Copy the text of all entries below line for line, omitting the pictures.

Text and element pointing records
━━━━━━━━
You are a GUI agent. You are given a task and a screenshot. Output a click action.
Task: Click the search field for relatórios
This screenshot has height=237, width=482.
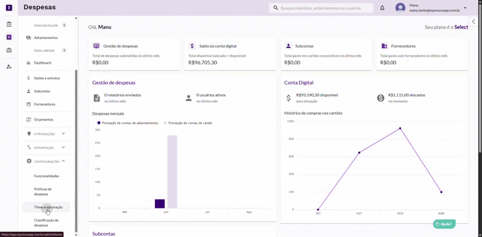(x=321, y=8)
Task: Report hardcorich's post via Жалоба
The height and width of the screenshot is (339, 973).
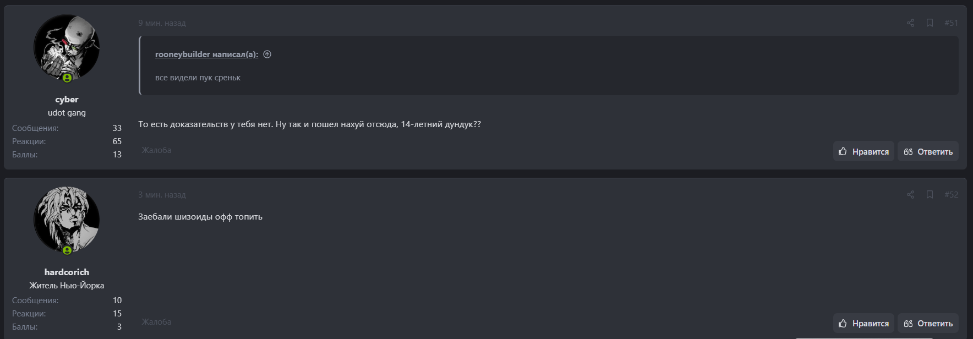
━━━━━━━━
OUTPUT FOR THIS TASK:
You are a GUI agent. You are given a task and a screenshot. Output a click action.
Task: Click the search field for relatórios
This screenshot has height=237, width=482.
(x=321, y=8)
Task: Report hardcorich's post via Жалоба
The height and width of the screenshot is (339, 973).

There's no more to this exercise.